All entries must be given again exactly as written.

[Saved entries]
--- START ---
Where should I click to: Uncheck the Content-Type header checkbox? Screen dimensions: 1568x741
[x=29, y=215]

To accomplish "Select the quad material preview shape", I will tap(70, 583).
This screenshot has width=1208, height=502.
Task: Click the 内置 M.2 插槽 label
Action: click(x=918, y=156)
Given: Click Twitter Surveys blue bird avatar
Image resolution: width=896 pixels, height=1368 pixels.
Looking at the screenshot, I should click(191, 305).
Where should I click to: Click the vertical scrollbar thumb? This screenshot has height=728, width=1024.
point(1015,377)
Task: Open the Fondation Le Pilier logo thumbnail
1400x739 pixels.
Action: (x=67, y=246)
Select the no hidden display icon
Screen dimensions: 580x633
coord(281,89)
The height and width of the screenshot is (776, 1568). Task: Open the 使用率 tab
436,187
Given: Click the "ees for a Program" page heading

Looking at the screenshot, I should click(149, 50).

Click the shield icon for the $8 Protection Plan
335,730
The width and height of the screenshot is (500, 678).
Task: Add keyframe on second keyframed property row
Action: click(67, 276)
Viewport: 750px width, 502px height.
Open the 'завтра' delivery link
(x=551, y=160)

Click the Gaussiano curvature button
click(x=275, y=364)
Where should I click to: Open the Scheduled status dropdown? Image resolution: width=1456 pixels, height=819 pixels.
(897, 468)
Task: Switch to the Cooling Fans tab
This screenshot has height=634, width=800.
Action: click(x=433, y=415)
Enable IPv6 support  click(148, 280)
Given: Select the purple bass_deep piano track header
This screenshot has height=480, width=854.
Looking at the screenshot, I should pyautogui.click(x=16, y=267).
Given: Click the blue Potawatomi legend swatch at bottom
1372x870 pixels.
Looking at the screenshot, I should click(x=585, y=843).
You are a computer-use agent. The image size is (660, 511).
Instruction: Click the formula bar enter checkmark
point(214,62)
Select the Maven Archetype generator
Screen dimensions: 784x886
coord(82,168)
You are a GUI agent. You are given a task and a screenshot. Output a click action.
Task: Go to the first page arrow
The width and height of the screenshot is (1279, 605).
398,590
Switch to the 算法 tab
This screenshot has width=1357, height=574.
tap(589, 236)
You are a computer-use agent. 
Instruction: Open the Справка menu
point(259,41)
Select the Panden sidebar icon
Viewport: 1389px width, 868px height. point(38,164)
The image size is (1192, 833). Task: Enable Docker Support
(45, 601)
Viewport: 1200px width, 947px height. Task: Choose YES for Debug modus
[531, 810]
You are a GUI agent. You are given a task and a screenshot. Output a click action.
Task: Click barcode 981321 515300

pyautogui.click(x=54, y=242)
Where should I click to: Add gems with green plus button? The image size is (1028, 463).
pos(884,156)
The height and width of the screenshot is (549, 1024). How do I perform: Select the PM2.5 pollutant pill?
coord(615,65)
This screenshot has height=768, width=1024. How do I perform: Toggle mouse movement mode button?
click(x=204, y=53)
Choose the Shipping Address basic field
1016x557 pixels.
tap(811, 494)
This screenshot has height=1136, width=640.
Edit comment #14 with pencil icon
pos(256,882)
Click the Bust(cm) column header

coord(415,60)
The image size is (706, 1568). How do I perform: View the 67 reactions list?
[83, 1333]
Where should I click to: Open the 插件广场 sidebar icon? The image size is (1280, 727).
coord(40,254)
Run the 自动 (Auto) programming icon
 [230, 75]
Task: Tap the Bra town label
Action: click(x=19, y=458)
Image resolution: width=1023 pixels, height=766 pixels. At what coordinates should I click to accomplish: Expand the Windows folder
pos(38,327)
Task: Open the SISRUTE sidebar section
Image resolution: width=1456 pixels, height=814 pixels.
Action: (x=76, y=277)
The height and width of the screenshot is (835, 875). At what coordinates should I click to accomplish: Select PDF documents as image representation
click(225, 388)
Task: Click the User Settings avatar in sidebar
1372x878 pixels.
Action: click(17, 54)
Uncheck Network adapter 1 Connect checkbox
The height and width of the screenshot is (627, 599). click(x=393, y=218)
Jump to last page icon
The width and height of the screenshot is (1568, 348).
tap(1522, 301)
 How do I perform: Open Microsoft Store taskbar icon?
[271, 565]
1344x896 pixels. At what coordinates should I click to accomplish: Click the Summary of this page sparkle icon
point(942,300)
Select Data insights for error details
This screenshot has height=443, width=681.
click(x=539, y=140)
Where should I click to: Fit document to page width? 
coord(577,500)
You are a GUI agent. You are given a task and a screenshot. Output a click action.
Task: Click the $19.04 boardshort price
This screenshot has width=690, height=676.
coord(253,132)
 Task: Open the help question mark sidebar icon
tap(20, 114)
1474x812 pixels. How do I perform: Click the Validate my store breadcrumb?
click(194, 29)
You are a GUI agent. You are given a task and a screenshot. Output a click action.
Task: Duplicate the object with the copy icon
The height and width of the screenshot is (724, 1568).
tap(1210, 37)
--- END ---
SOLUTION FOR THIS TASK
Where should I click to: Uncheck the Content-Type header checkbox? Screen dimensions: 1568x741
[x=29, y=215]

To accomplish "Select the quad material preview shape", I will tap(70, 583).
This screenshot has width=1208, height=502.
Task: Click the 内置 M.2 插槽 label
Action: click(x=918, y=156)
Given: Click Twitter Surveys blue bird avatar
Image resolution: width=896 pixels, height=1368 pixels.
Looking at the screenshot, I should click(191, 305).
Where should I click to: Click the vertical scrollbar thumb? This screenshot has height=728, width=1024.
point(1015,377)
Task: Open the Fondation Le Pilier logo thumbnail
1400x739 pixels.
Action: (x=67, y=246)
Select the no hidden display icon
Screen dimensions: 580x633
coord(281,89)
The height and width of the screenshot is (776, 1568). Task: Open the 使用率 tab
436,187
Given: Click the "ees for a Program" page heading

Looking at the screenshot, I should click(149, 50).

Click the shield icon for the $8 Protection Plan
335,730
The width and height of the screenshot is (500, 678).
Task: Add keyframe on second keyframed property row
Action: click(67, 276)
Viewport: 750px width, 502px height.
Open the 'завтра' delivery link
(x=551, y=160)

Click the Gaussiano curvature button
click(x=275, y=364)
Where should I click to: Open the Scheduled status dropdown? Image resolution: width=1456 pixels, height=819 pixels.
(897, 468)
Task: Switch to the Cooling Fans tab
This screenshot has height=634, width=800.
Action: click(x=433, y=415)
Enable IPv6 support  click(148, 280)
Given: Select the purple bass_deep piano track header
This screenshot has height=480, width=854.
Looking at the screenshot, I should pyautogui.click(x=16, y=267).
Given: Click the blue Potawatomi legend swatch at bottom
1372x870 pixels.
Looking at the screenshot, I should click(x=585, y=843).
You are a computer-use agent. The image size is (660, 511).
Instruction: Click the formula bar enter checkmark
point(214,62)
Select the Maven Archetype generator
Screen dimensions: 784x886
coord(82,168)
You are a GUI agent. You are given a task and a screenshot. Output a click action.
Task: Go to the first page arrow
The width and height of the screenshot is (1279, 605).
398,590
Switch to the 算法 tab
This screenshot has width=1357, height=574.
tap(589, 236)
You are a computer-use agent. 
Instruction: Open the Справка menu
point(259,41)
Select the Panden sidebar icon
Viewport: 1389px width, 868px height. point(38,164)
The image size is (1192, 833). Task: Enable Docker Support
(45, 601)
Viewport: 1200px width, 947px height. Task: Choose YES for Debug modus
[531, 810]
You are a GUI agent. You are given a task and a screenshot. Output a click action.
Task: Click barcode 981321 515300

pyautogui.click(x=54, y=242)
Where should I click to: Add gems with green plus button? The image size is (1028, 463).
pos(884,156)
The height and width of the screenshot is (549, 1024). How do I perform: Select the PM2.5 pollutant pill?
coord(615,65)
This screenshot has height=768, width=1024. How do I perform: Toggle mouse movement mode button?
click(x=204, y=53)
Choose the Shipping Address basic field
1016x557 pixels.
tap(811, 494)
This screenshot has height=1136, width=640.
Edit comment #14 with pencil icon
pos(256,882)
Click the Bust(cm) column header

coord(415,60)
The image size is (706, 1568). How do I perform: View the 67 reactions list?
[83, 1333]
Where should I click to: Open the 插件广场 sidebar icon? The image size is (1280, 727).
coord(40,254)
Run the 自动 (Auto) programming icon
 [230, 75]
Task: Tap the Bra town label
Action: click(x=19, y=458)
Image resolution: width=1023 pixels, height=766 pixels. At what coordinates should I click to accomplish: Expand the Windows folder
pos(38,327)
Task: Open the SISRUTE sidebar section
Image resolution: width=1456 pixels, height=814 pixels.
Action: (x=76, y=277)
The height and width of the screenshot is (835, 875). At what coordinates should I click to accomplish: Select PDF documents as image representation
click(225, 388)
Task: Click the User Settings avatar in sidebar
1372x878 pixels.
Action: click(17, 54)
Uncheck Network adapter 1 Connect checkbox
The height and width of the screenshot is (627, 599). click(x=393, y=218)
Jump to last page icon
The width and height of the screenshot is (1568, 348).
tap(1522, 301)
 How do I perform: Open Microsoft Store taskbar icon?
[271, 565]
1344x896 pixels. At what coordinates should I click to accomplish: Click the Summary of this page sparkle icon
point(942,300)
Select Data insights for error details
This screenshot has height=443, width=681.
click(x=539, y=140)
Where should I click to: Fit document to page width? 
coord(577,500)
You are a GUI agent. You are given a task and a screenshot. Output a click action.
Task: Click the $19.04 boardshort price
This screenshot has width=690, height=676.
coord(253,132)
 Task: Open the help question mark sidebar icon
tap(20, 114)
1474x812 pixels. How do I perform: Click the Validate my store breadcrumb?
click(194, 29)
You are a GUI agent. You are given a task and a screenshot. Output a click action.
Task: Duplicate the object with the copy icon
The height and width of the screenshot is (724, 1568).
tap(1210, 37)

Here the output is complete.